本発明のマスキング材およびこれを備えるマスキング部材は、塗装作業やめっき作業などにおけるマスキングに好適に用いられる。

Claims (16)

  1. アミン系架橋剤に基づく架橋構造を有するアクリルゴムおよび磁性体を含有し、前記磁性体の含有量は前記アクリルゴム100質量部に対して10体積部以上80体積部以下であることを特徴とするマスキング材。
  2. 180℃環境下での積算時間が13時間であるときのショアD硬度が10〜40である、請求項1に記載のマスキング材。
  3. 前記アクリルゴムは、(メタ)アクリル酸アルコキシアルキルエステルに由来する構成単位を有する重合体を含む、請求項1または2に記載のマスキング材。
  4. 前記アクリルゴムは、(メタ)アクリル酸アルキルエステルに由来する構成単位および(メタ)アクリル酸アルコキシアルキルエステルに由来する構成単位を有する共重合体を含む、請求項1から3のいずれか一項に記載のマスキング材。
  5. 老化防止剤を含有する、請求項1から4のいずれか一項に記載のマスキング材。
  6. 厚み1mmのシート状に成型した際に、ガーレ法により測定した剛軟度が6.0N以下である、請求項1から5のいずれか一項に記載のマスキング材。
  7. 破断強度が2MPa以上20MPa以下である、請求項1から6のいずれか一項に記載のマスキング材。
  8. 厚み1mmのシート状に成型したマスキング材を、20mm/分で延伸したときの破断伸度が50%以上である、請求項1から7のいずれか一項に記載のマスキング材。
  9. 前記マスキング材は被マスキング部に付着した状態で加熱処理が施されるものであって、前記マスキング材に含有される前記磁性体は前記加熱処理における加熱温度よりも高いキュリー温度を有する強磁性体からなる、請求項1から8のいずれか一項に記載のマスキング材。
  10. 前記加熱処理に先立って、前記被マスキング部材に塗装処理が施される、請求項9に記載のマスキング材。
  11. 請求項1から10のいずれか一項に記載されるマスキング材を形成するための組成物を成形加工して、前記アミン系架橋剤の架橋反応が進行する前の状態にある成形品を得て、得られた前記成形品を加熱することにより前記成形品に含まれる前記アミン系架橋剤の架橋反応を進行させて、前記アミン系架橋剤に基づく架橋構造を有する前記アクリルゴムを含有するマスキング材を形成することを特徴とするマスキング材の製造方法。
  12. 前記成形品を加熱する際の加熱温度T(単位:℃)と前記マスキング材を使用する際に前記マスキング材が受ける最高加熱温度T(単位:℃)とは下記式を満たす、請求項11に記載の製造方法。
    >T−30℃
  13. 被マスキング部に接するためのマスキング面を少なくとも一つ有するマスキング部材であって、前記マスキング部材は請求項1から10のいずれか一項に記載されるマスキング材からなることを特徴とするマスキング部材。
  14. 被マスキング部に接するためのマスキング面を少なくとも一つ有するマスキング部材であって、前記マスキング部材は請求項1から10のいずれか一項に記載されるマスキング材を備え、前記マスキング面は前記マスキング材により構成されることを特徴とするマスキング部材。
  15. 請求項13または14に記載されるマスキング部材における前記マスキング面を、被マスキング部材の被マスキング部に接触させて、前記マスキング部材を前記被マスキング部材に装着することを特徴とするマスキング方法。

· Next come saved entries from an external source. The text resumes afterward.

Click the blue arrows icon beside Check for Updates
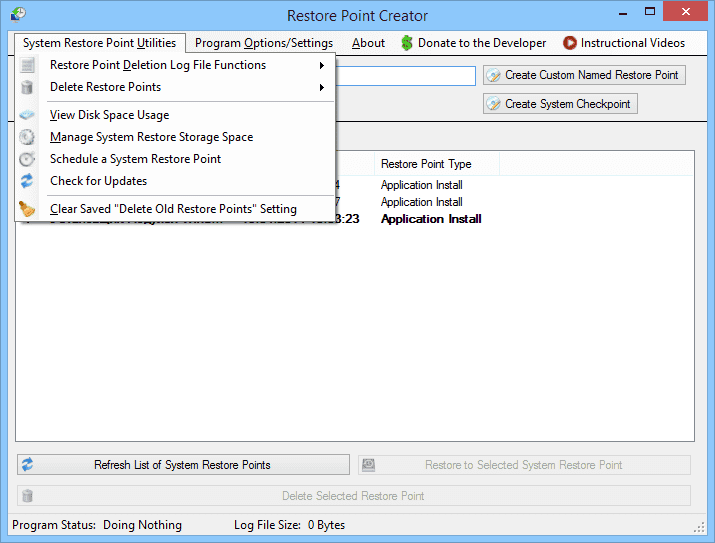pyautogui.click(x=28, y=181)
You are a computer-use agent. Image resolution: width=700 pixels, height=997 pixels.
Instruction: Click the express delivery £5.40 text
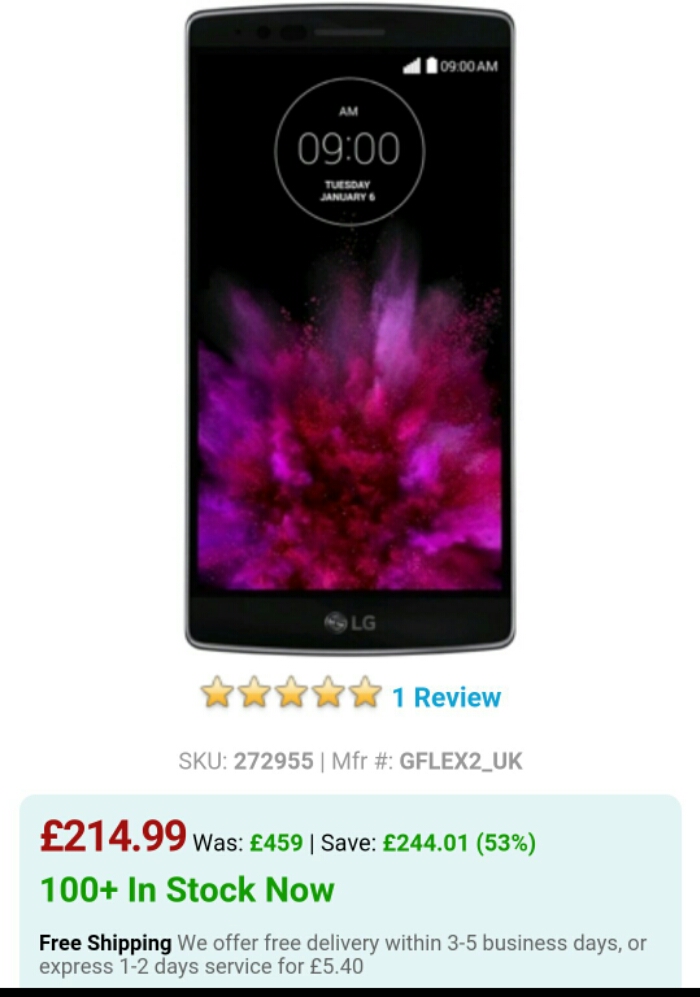[x=201, y=966]
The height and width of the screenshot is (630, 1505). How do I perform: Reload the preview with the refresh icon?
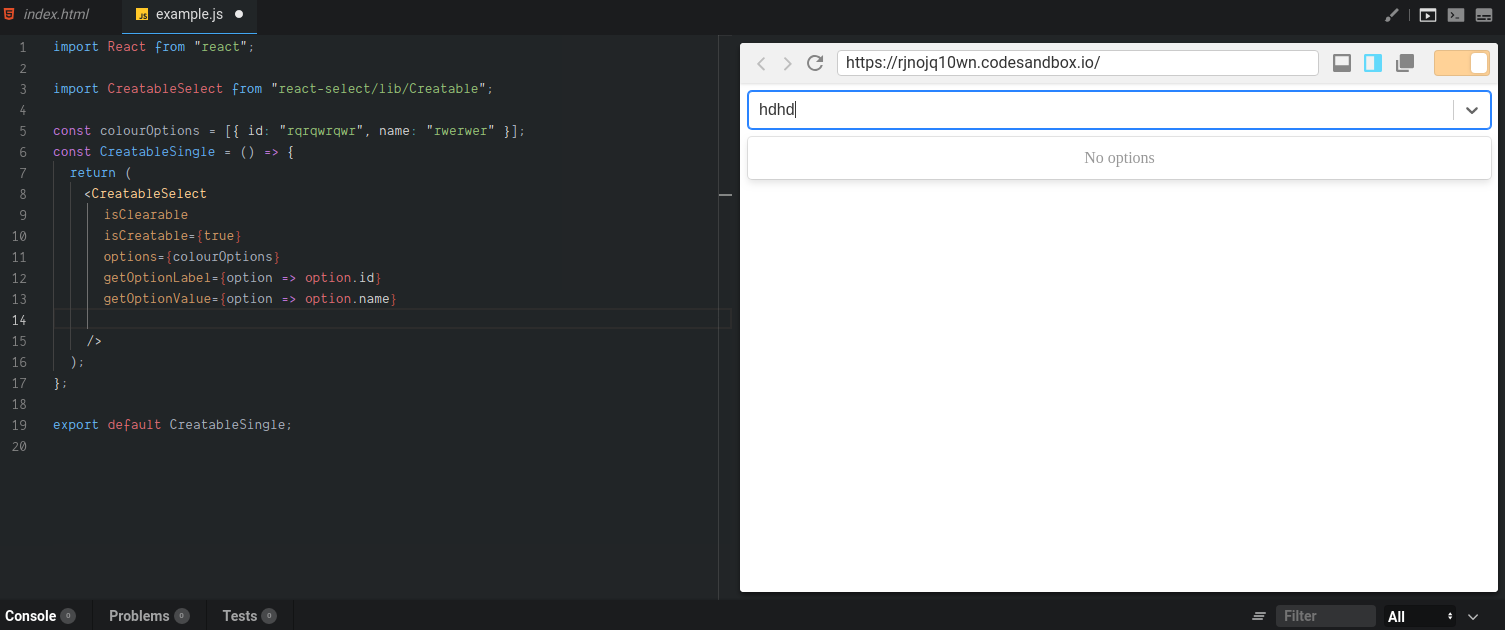(x=814, y=62)
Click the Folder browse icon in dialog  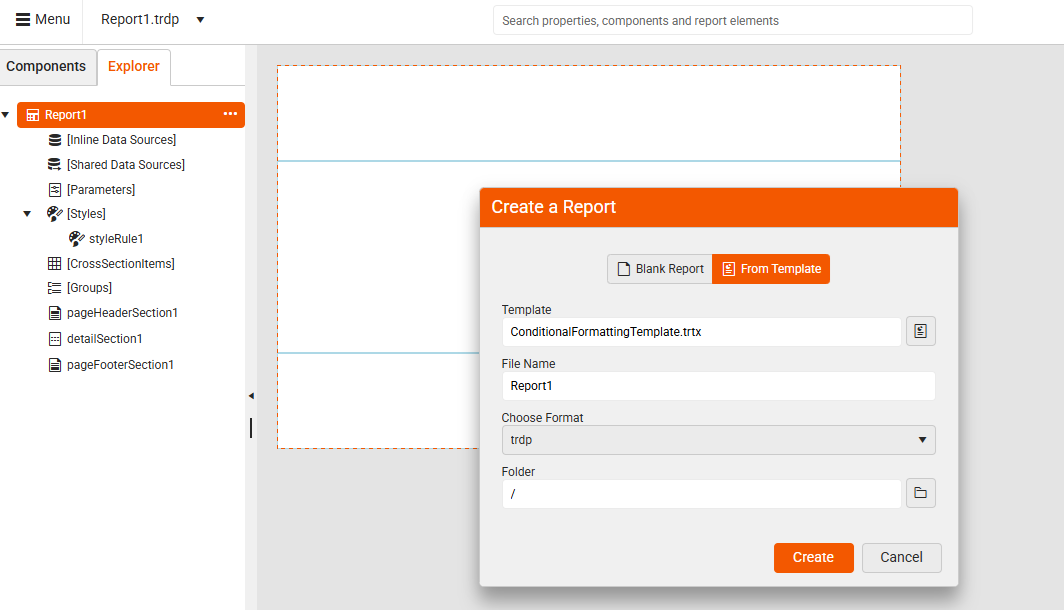point(920,492)
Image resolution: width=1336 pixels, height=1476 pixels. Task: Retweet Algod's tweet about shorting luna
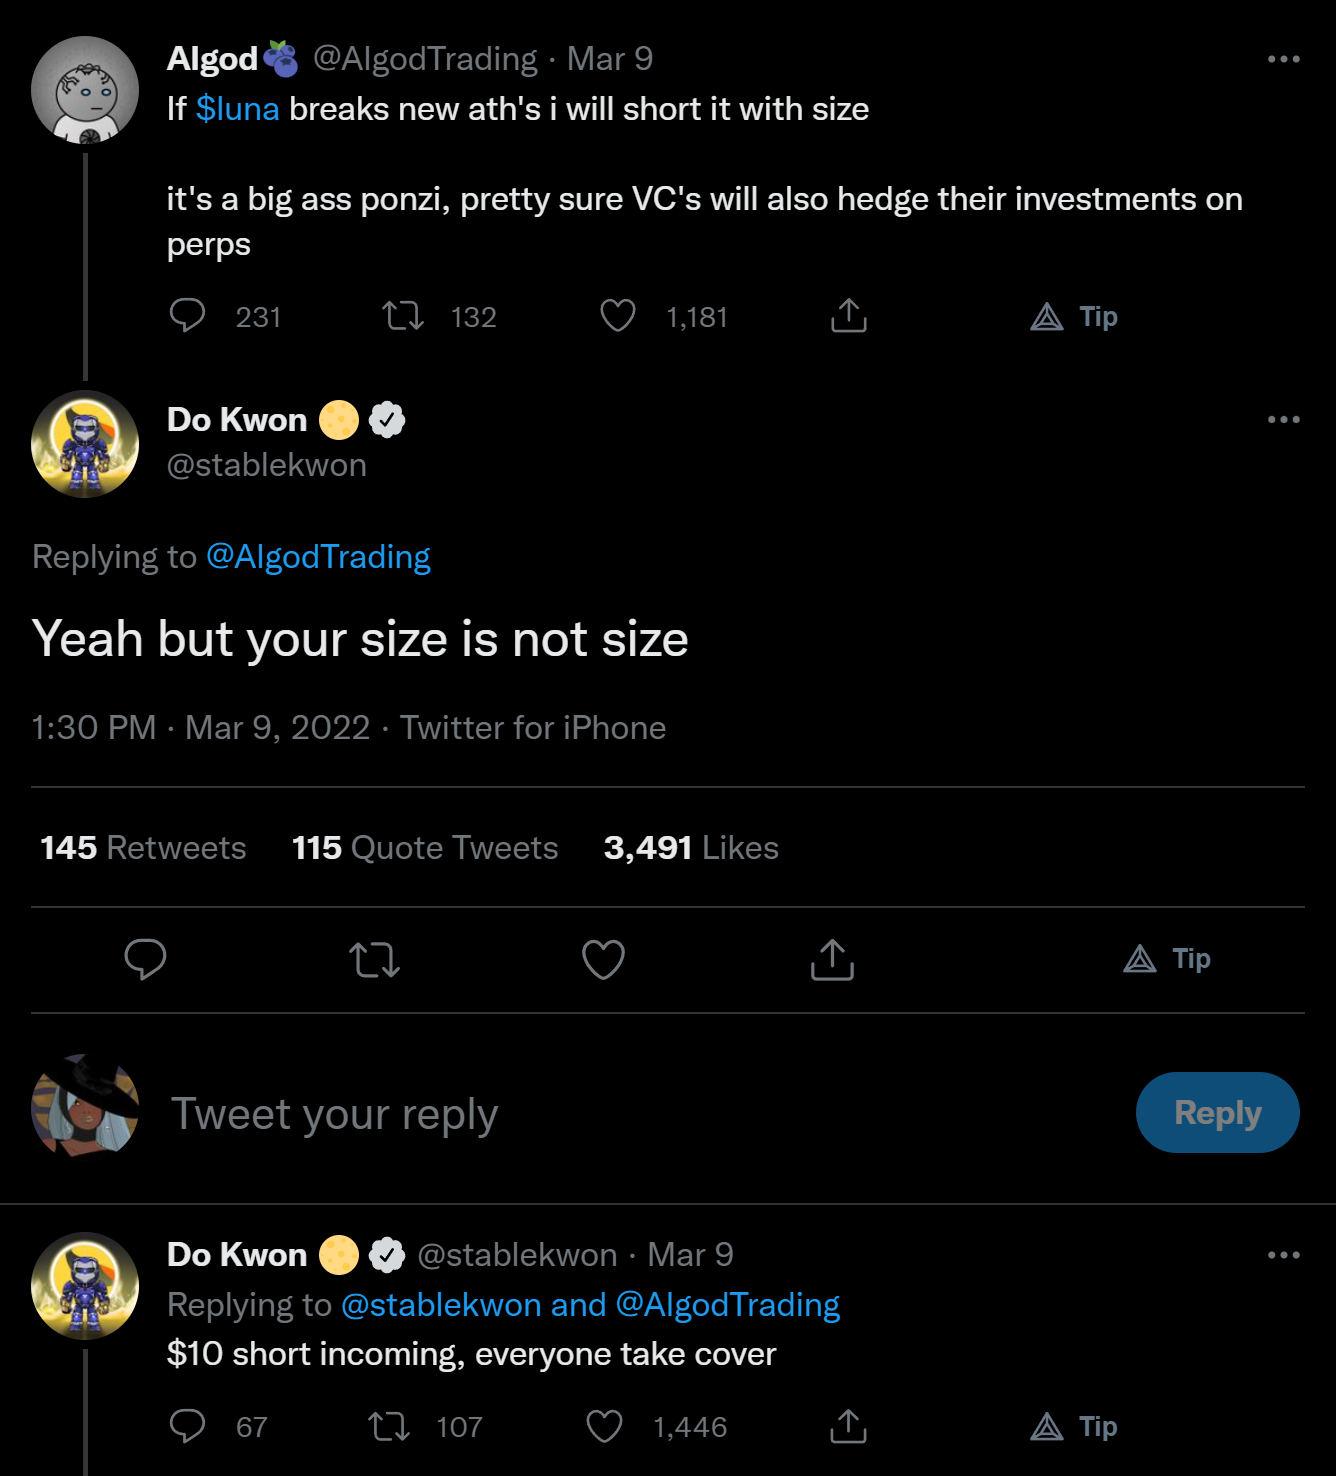point(403,316)
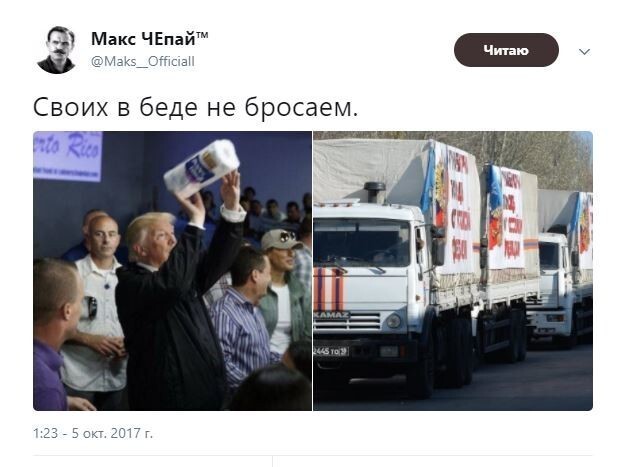Viewport: 631px width, 467px height.
Task: Open the right photo of the KAMAZ convoy
Action: point(453,271)
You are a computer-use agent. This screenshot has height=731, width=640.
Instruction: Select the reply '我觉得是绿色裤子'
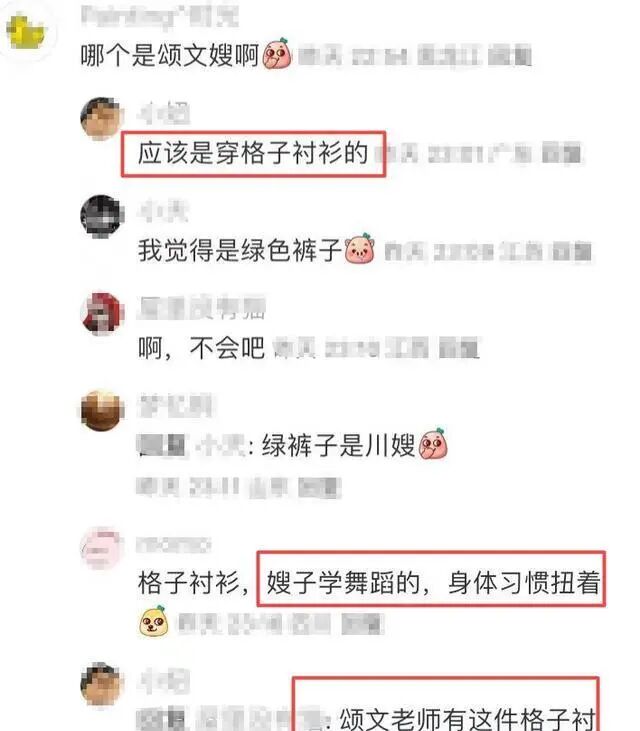240,250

  16. 請求項15に記載されるマスキング方法を行うことにより得られた前記マスキング材が装着された前記被マスキング部材からなる被塗装体に前記塗料を付着させ、前記被塗装体に付着した前記塗料から前記被塗装体の表面に塗膜を形成し、前記被塗装体から前記マスキング材を取り外し、前記被マスキング部材の被マスキング部に塗膜が形成されていない部分を有してなる塗装部材を得ることを特徴とする塗装部材の製造方法。